Context
I wanted to study player stats for Australian Rules Football (AFL), using Machine Learning to identify who the key players are, predict performance and results. My aim is to create the Ultimate Tipping predictor or maybe a Fantasy League tool. I couldn't find a dataset anywhere so I created my own GCD project and am sharing the database for anybody to explore.
Content
Every key stat from Kicks to Clangers to Bounces. Every player, game by game.

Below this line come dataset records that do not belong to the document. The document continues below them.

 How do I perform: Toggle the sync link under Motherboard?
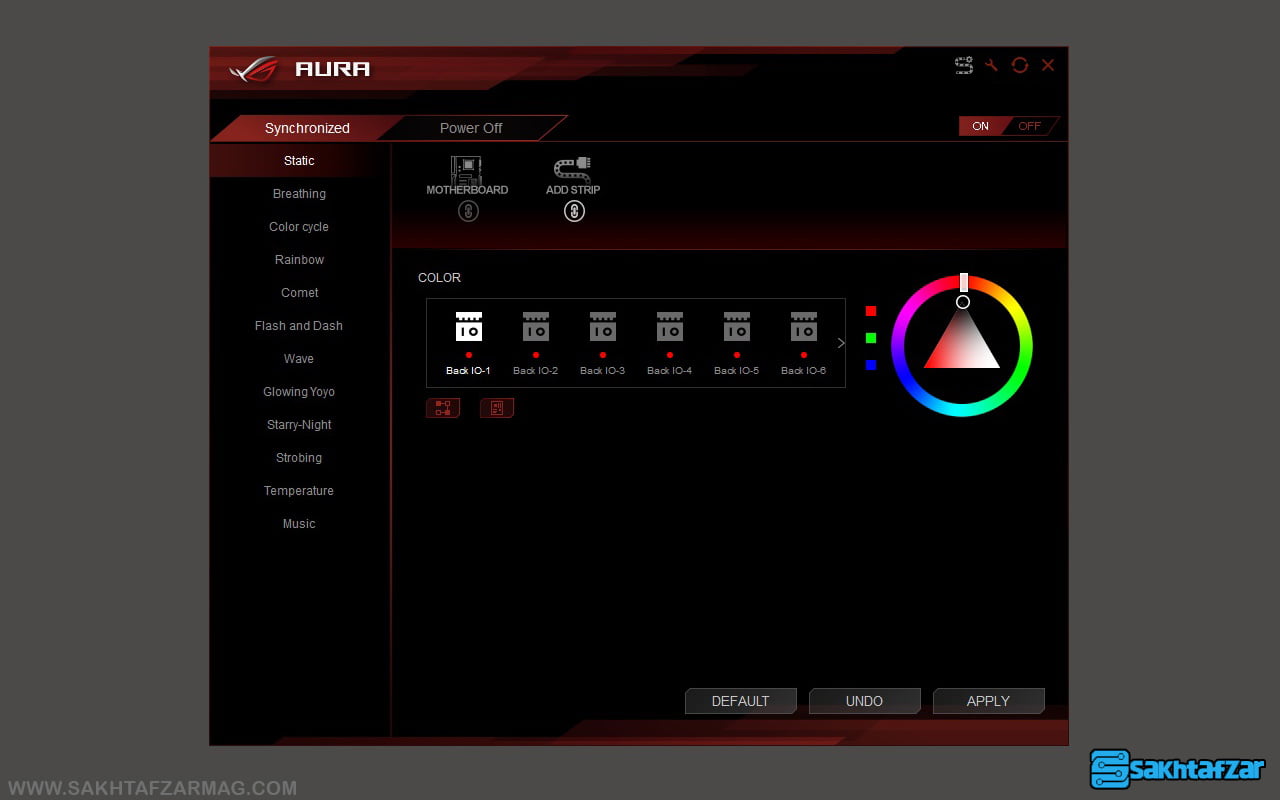(468, 211)
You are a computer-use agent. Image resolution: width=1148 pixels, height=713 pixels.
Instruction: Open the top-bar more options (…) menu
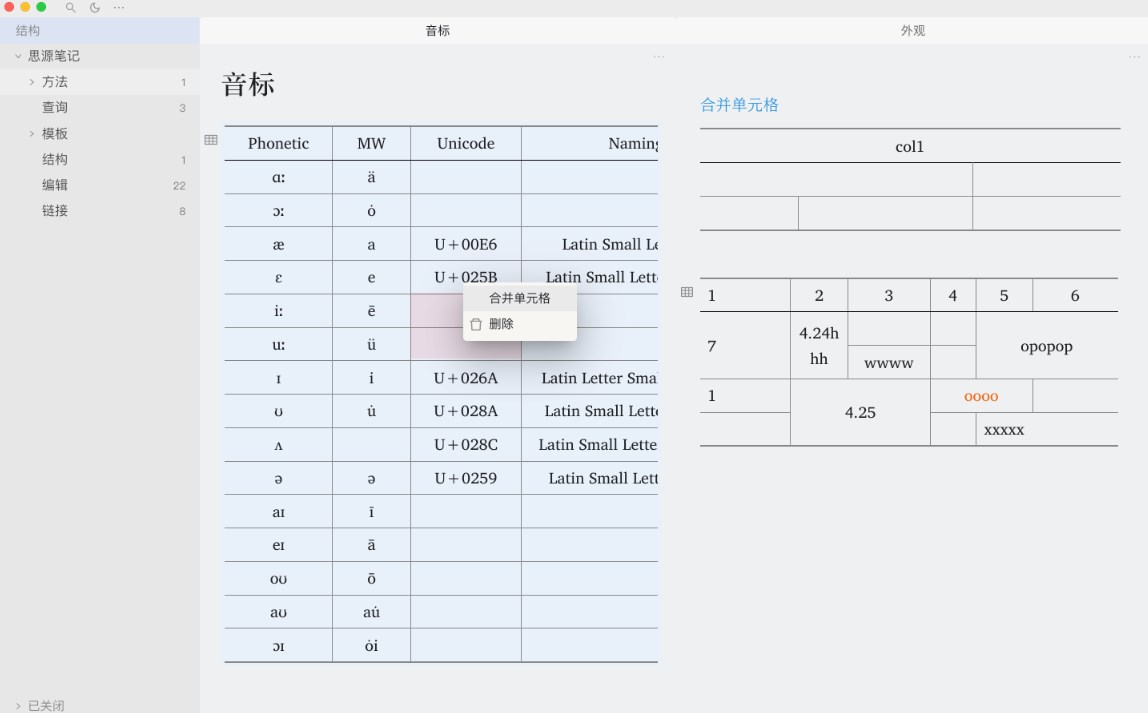click(x=118, y=7)
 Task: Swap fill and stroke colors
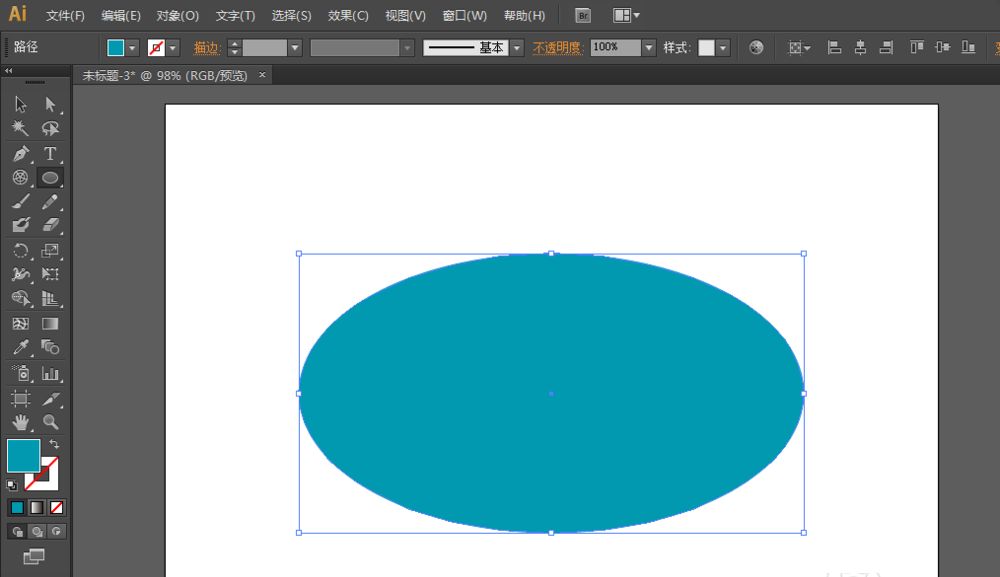coord(54,444)
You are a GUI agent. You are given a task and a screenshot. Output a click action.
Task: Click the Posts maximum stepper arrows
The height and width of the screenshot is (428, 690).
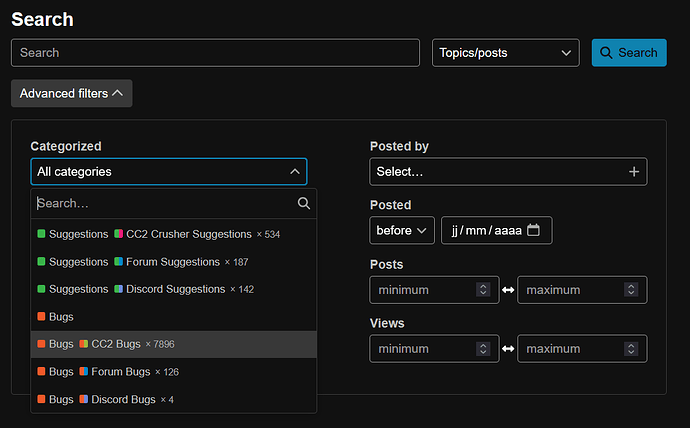click(631, 289)
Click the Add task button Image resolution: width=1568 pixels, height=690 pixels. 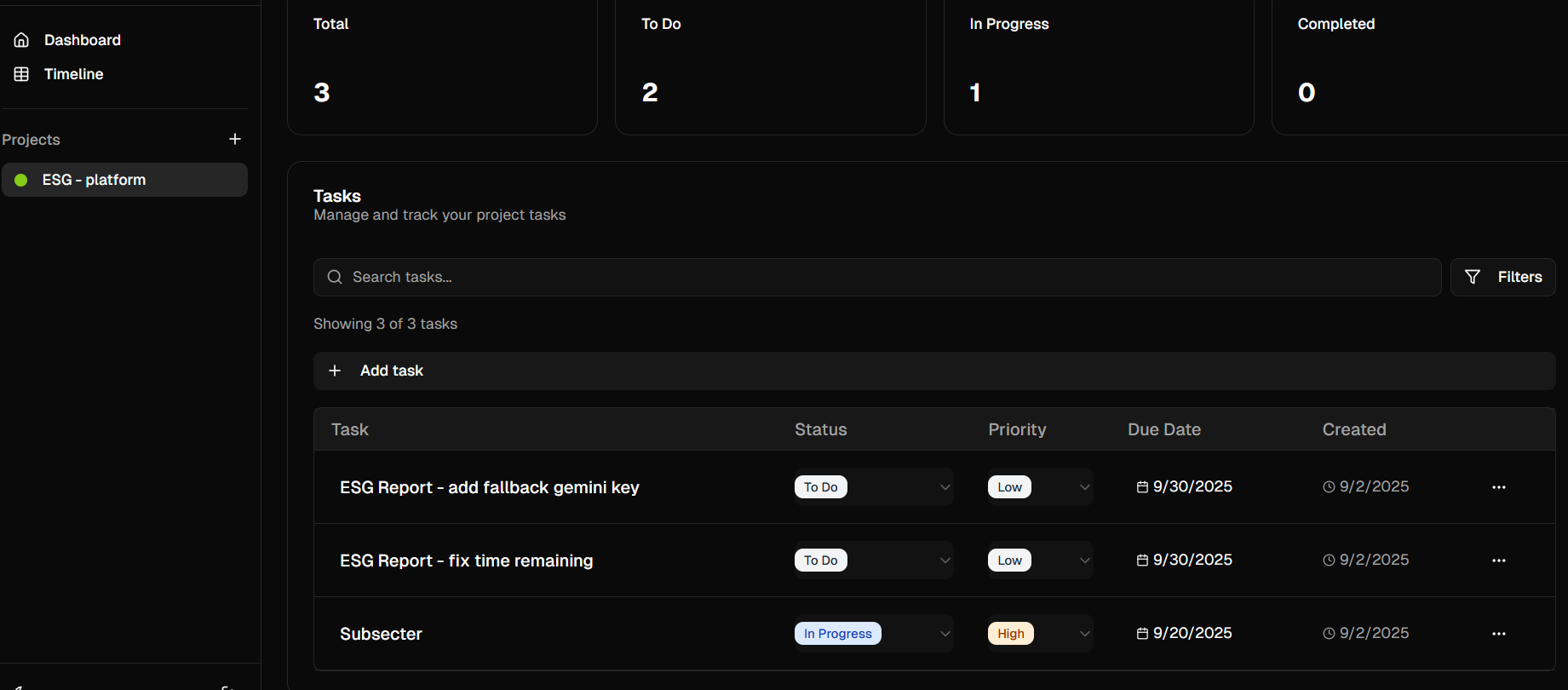[x=391, y=371]
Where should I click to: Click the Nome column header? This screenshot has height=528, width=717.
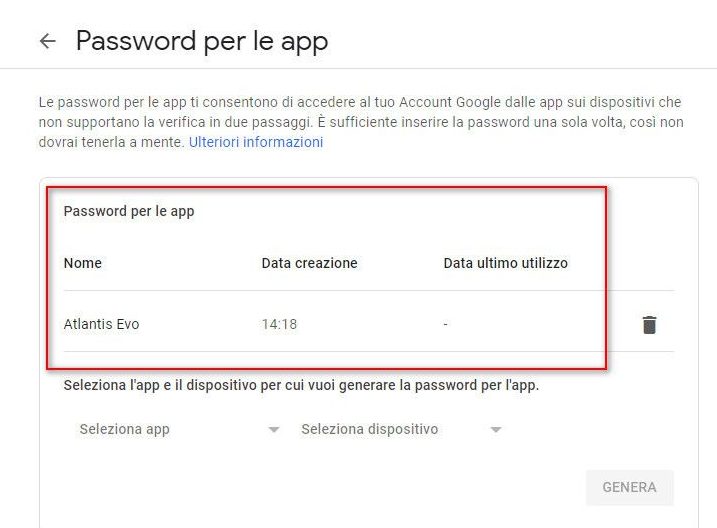[83, 263]
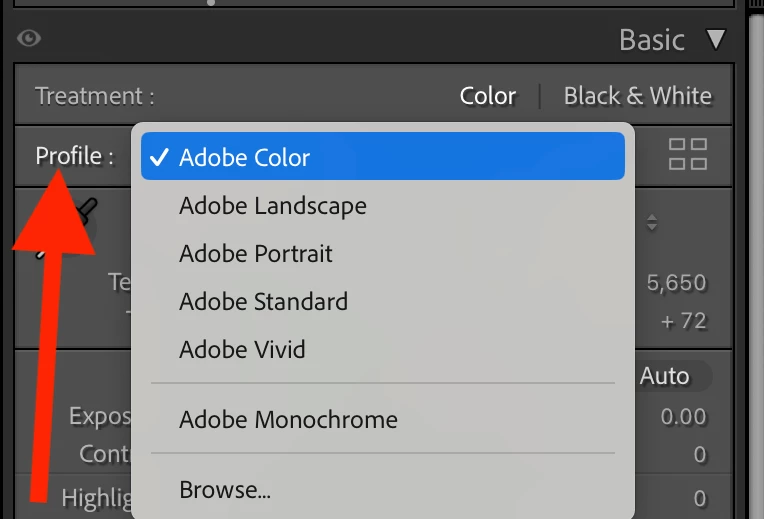Switch Treatment to Black & White
764x519 pixels.
coord(638,96)
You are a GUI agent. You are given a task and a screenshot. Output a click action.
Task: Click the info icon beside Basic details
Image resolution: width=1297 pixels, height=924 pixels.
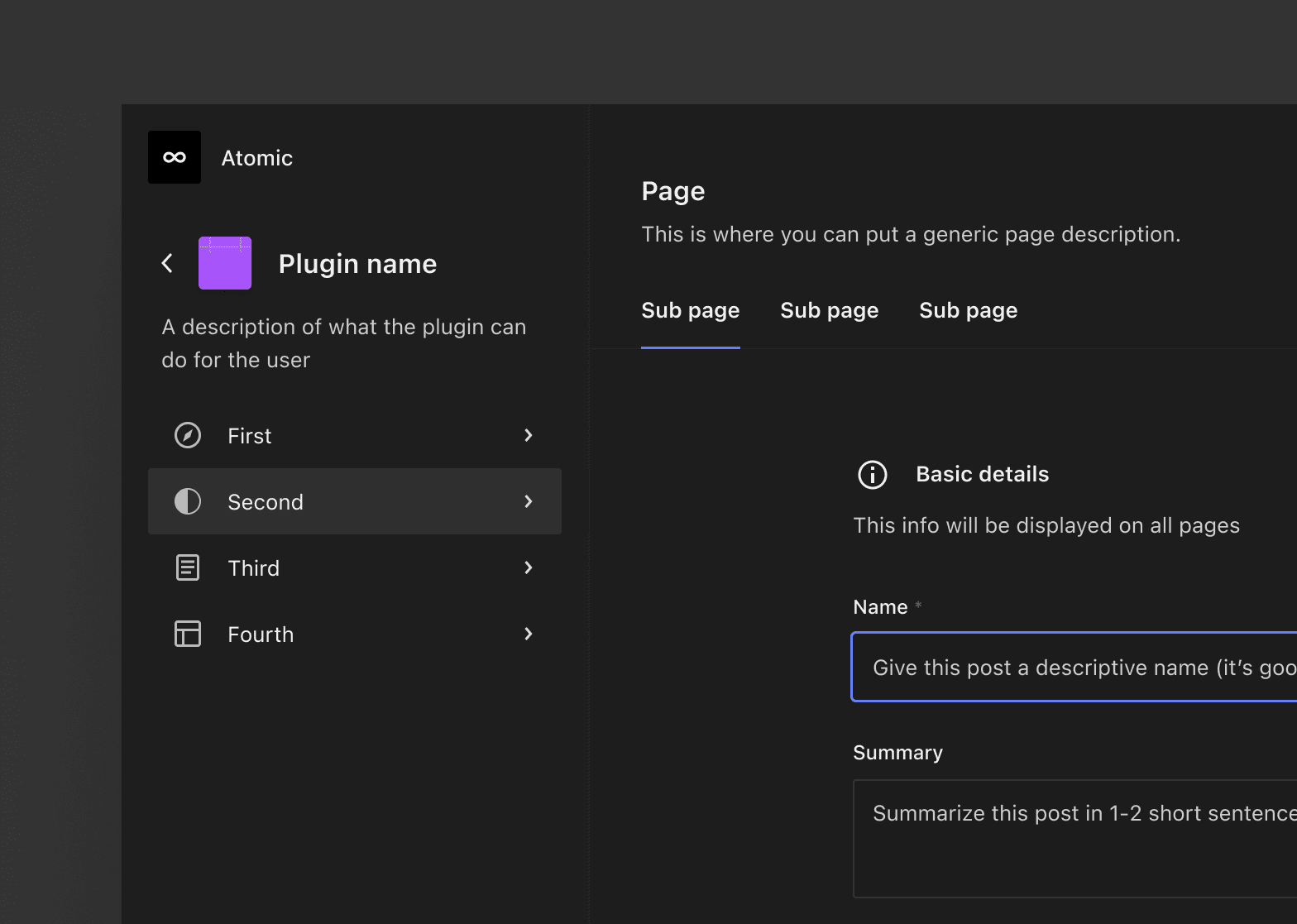point(873,475)
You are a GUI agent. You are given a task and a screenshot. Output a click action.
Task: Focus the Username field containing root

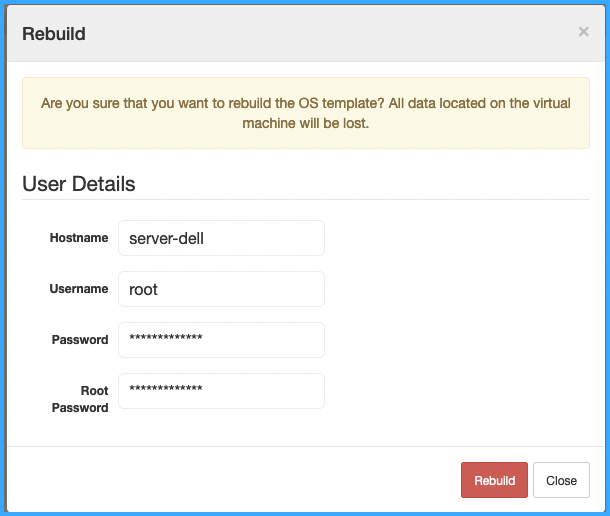pyautogui.click(x=221, y=289)
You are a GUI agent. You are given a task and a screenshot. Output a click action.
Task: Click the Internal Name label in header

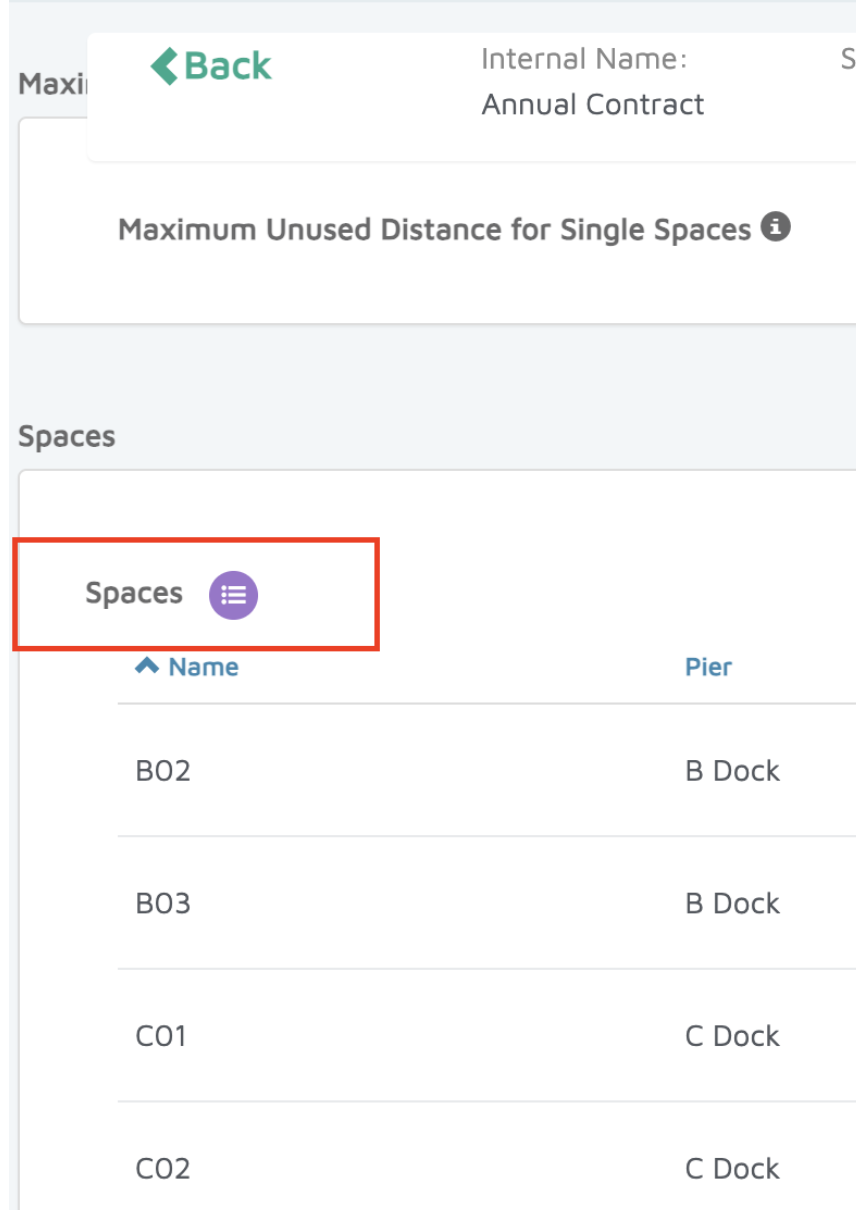pyautogui.click(x=583, y=60)
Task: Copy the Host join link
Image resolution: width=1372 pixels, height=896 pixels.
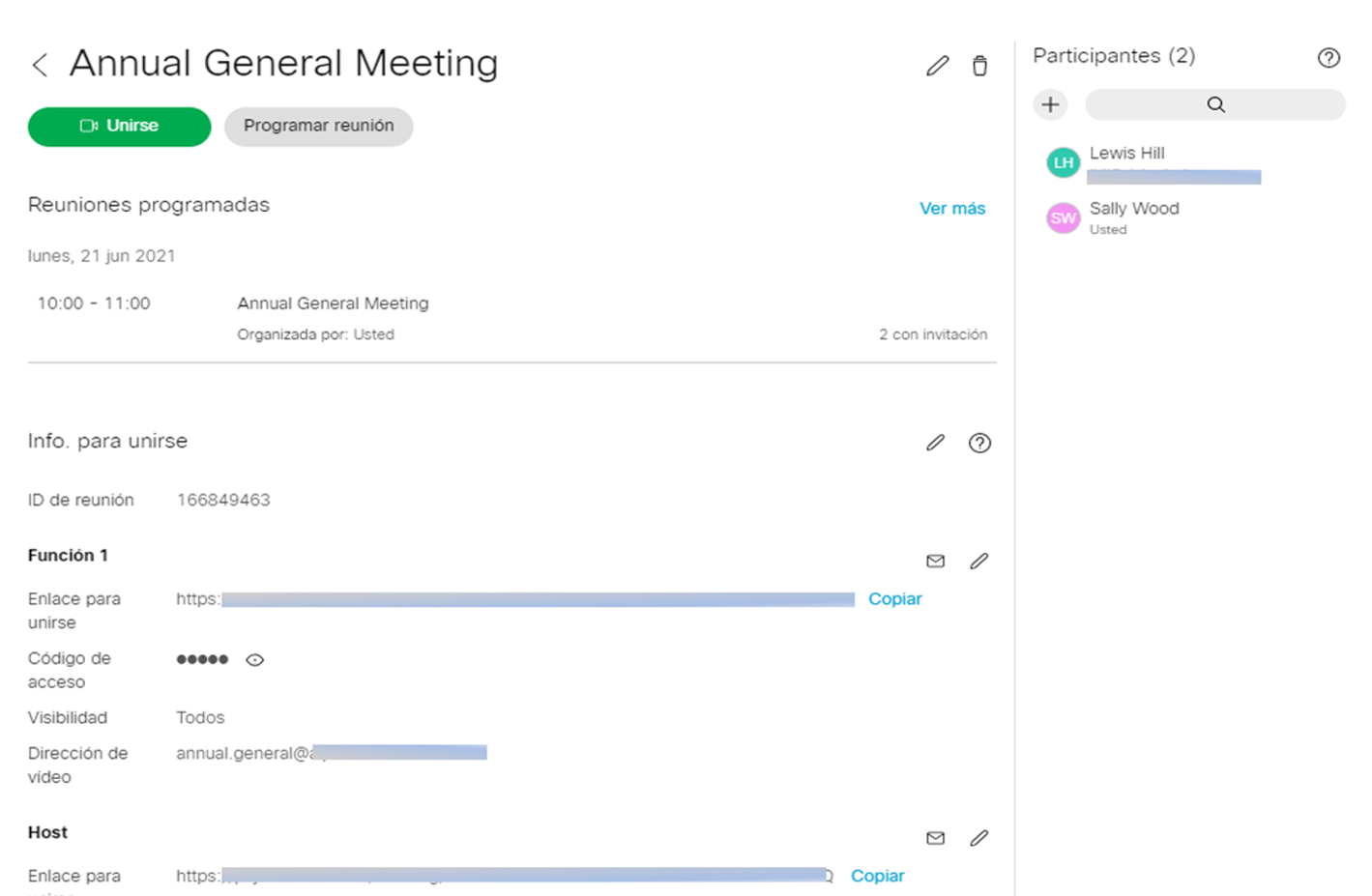Action: [x=877, y=876]
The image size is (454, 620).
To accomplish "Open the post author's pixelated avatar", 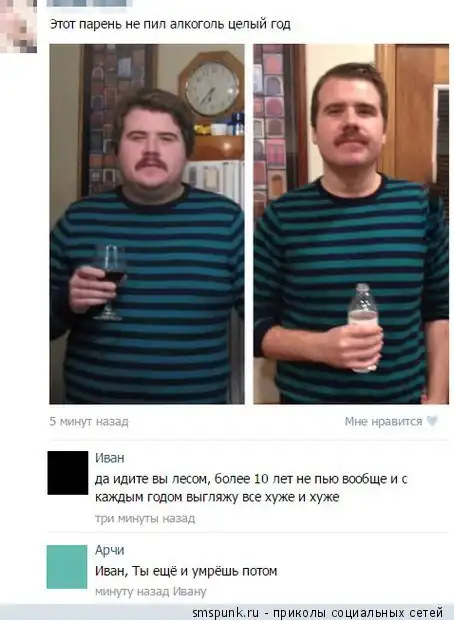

Updates in the latest version:
- Seasons 2012 to 2024
- Progress scores at quarter time, half time and 3 quarter time breaks
- Max & Min temperature on game day
Joining Data
Primary Keys are unique values in 'PlayerId' and 'GameId'. Do not join by 'DisplayName' as these are not guaranteed to be unique. 'Year' and 'Round' columns are duplicated across stats.csv and games.csv for convenience when reading.
AFL Domain Notes
- Docklands is the only stadium with a roof that might be closed on game day
- Season 2024 onwards has 'Opening Round' (OR) as the first round of the regular season, with only some teams scheduled to play. This is like a 'Round 0' as the AFL calls the following week Round 1.
Future Versions
If you have any further suggestions please Comment below.
Acknowledgements
Data is taken with thanks from afltables.com and www.footywire.com
Inspiration
I want to see key insights into the players' performance that nobody has realised before. With tipping contests in the AFL as popular as any other sport, surely this is just waiting for Data Science to take over and pick winners like never before!!